Seguro para motos elétricas e autopropelidos avança no Brasil com regulação e expansão da micromobilidade

Seguro para motos elétricas e autopropelidos avança no Brasil com regulação e expansão da micromobilidade

Por Redação

O crescimento da mobilidade elétrica no Brasil tem impulsionado o desenvolvimento de seguros específicos para motos elétricas, bicicletas assistidas e veículos autopropelidos, em um cenário ainda em consolidação regulatória. Com a ampliação do uso desses modais nas cidades, seguradoras e associações de proteção veicular passam a adaptar produtos para atender a uma demanda crescente, enquanto órgãos reguladores avançam na organização do setor.

Dados da Superintendência de Seguros Privados (SUSEP) indicam que o mercado de seguros automotivos arrecadou R$ 28,9 bilhões no primeiro semestre de 2025, com crescimento de 5,9% na comparação anual, refletindo a expansão da base de veículos protegidos no país . Ainda assim, a Confederação Nacional das Seguradoras (CNseg) estima que até 70% da frota brasileira circula sem cobertura, o que abre espaço para novos nichos, como o de veículos elétricos leves.

No campo regulatório, a Lei Complementar nº 213/2025 e normas recentes da SUSEP estabeleceram diretrizes para o funcionamento de associações de proteção veicular, ampliando a fiscalização e trazendo maior segurança jurídica ao setor . A autarquia, responsável por supervisionar o mercado de seguros no país, atua para garantir estabilidade e transparência nas operações.

A regulamentação também dialoga com mudanças no trânsito. A Resolução nº 996/2023 do Conselho Nacional de Trânsito (Contran) definiu critérios para diferenciar ciclomotores, bicicletas elétricas e equipamentos autopropelidos, com base em potência e velocidade . A partir de 2026, ciclomotores passam a exigir registro, emplacamento e habilitação, enquanto patinetes e outros autopropelidos seguem dispensados dessas obrigações, respeitando limites técnicos.

Esse ambiente regulatório influencia diretamente o desenho dos produtos de seguro. No caso das motos elétricas, equiparadas às motocicletas quando ultrapassam 50 km/h, as coberturas seguem o modelo tradicional, incluindo proteção contra colisão, roubo e danos a terceiros. Já para bicicletas elétricas e autopropelidos, surgem soluções mais flexíveis, com foco em roubo, danos e responsabilidade civil.

Empresas do setor já oferecem planos voltados à micromobilidade, incluindo cobertura contra furto, acidentes e danos a terceiros, além de assistência 24 horas . Esse tipo de produto acompanha a mudança no perfil do usuário urbano, que utiliza esses veículos para deslocamentos curtos e trabalho.

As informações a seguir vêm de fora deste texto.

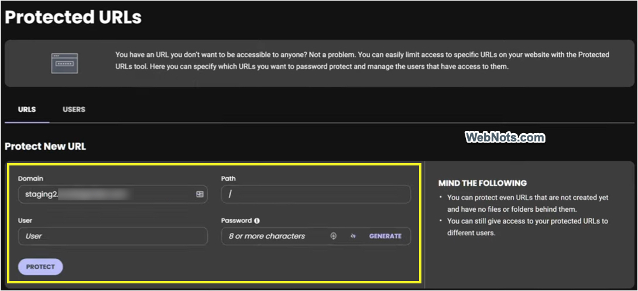Click the password manager icon in Password field

click(x=334, y=236)
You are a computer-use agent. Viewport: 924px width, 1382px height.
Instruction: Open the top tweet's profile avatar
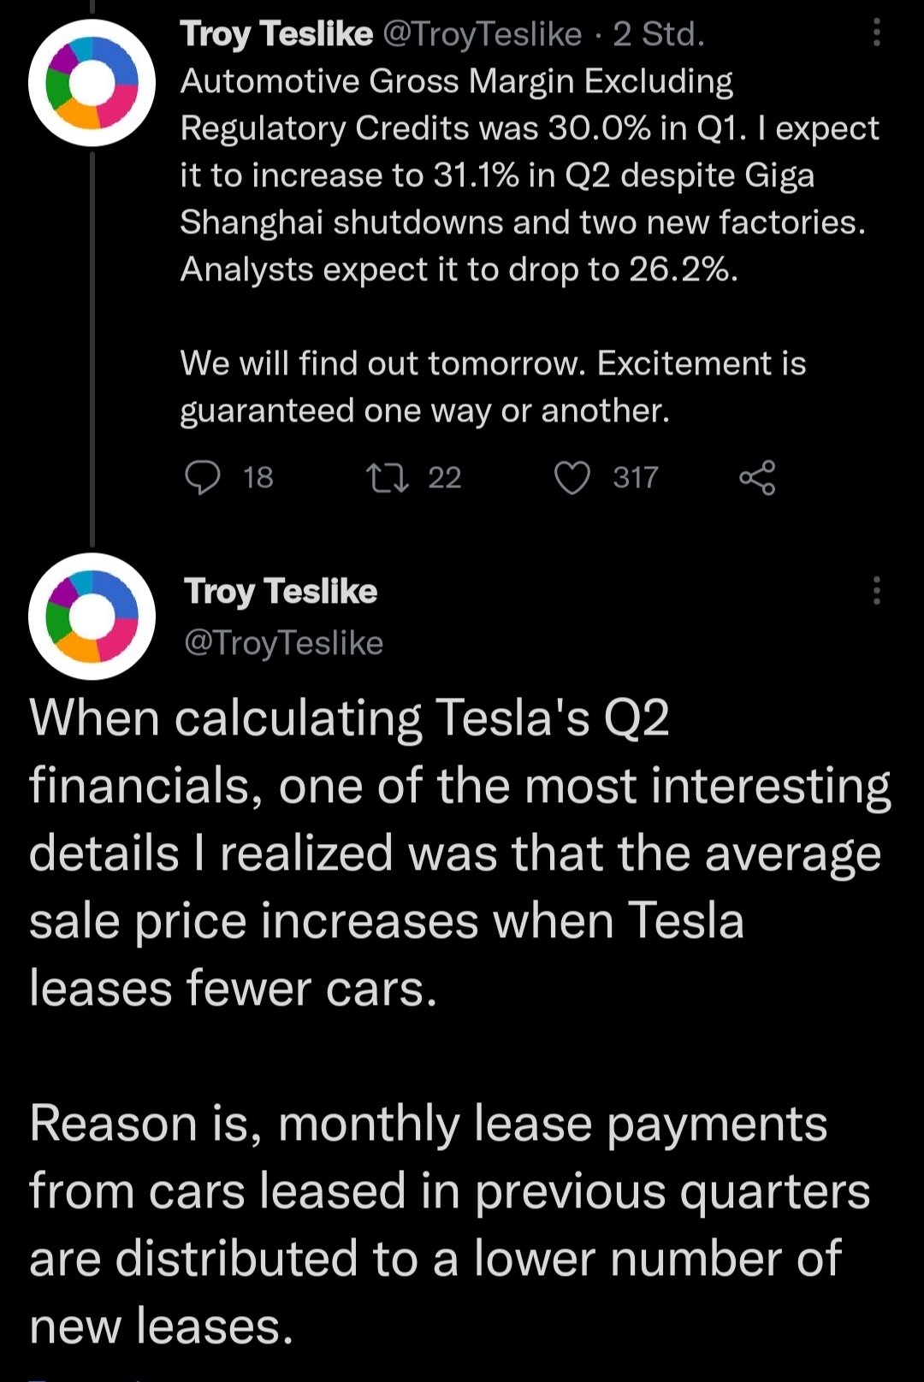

Micromobilidade pressiona mercado por novos produtos

Especialistas avaliam que o avanço regulatório tende a estimular a formalização e o crescimento do mercado. Para o presidente do Clube Unir, Hilário Balvedi, “a SUSEP cria um ambiente mais seguro para o associado e para as próprias entidades”, ao estabelecer critérios e fiscalização mais claros . Segundo ele, a medida fortalece tanto o modelo tradicional de seguros quanto as alternativas mutualistas.

A diferença entre seguro e proteção veicular também ganha relevância nesse contexto. Enquanto o seguro transfere o risco para a seguradora mediante pagamento de prêmio, a proteção veicular funciona por meio de rateio entre associados, modelo que passou a ser regulamentado recentemente. A nova legislação busca reduzir a informalidade e ampliar a confiança do consumidor.

Outro fator que sustenta a expansão desse mercado é o aumento de ocorrências envolvendo veículos. Dados do Fórum Brasileiro de Segurança Pública apontam que o país registrou cerca de 215 mil roubos e furtos de veículos em 2024, evidenciando a demanda por mecanismos de proteção patrimonial.

Com a consolidação das regras e o avanço da micromobilidade, a tendência é de diversificação das ofertas de seguro, com produtos ajustados a diferentes perfis de veículos e usuários. O movimento acompanha a transformação do transporte urbano e aponta para um mercado em adaptação, com potencial de crescimento nos próximos anos.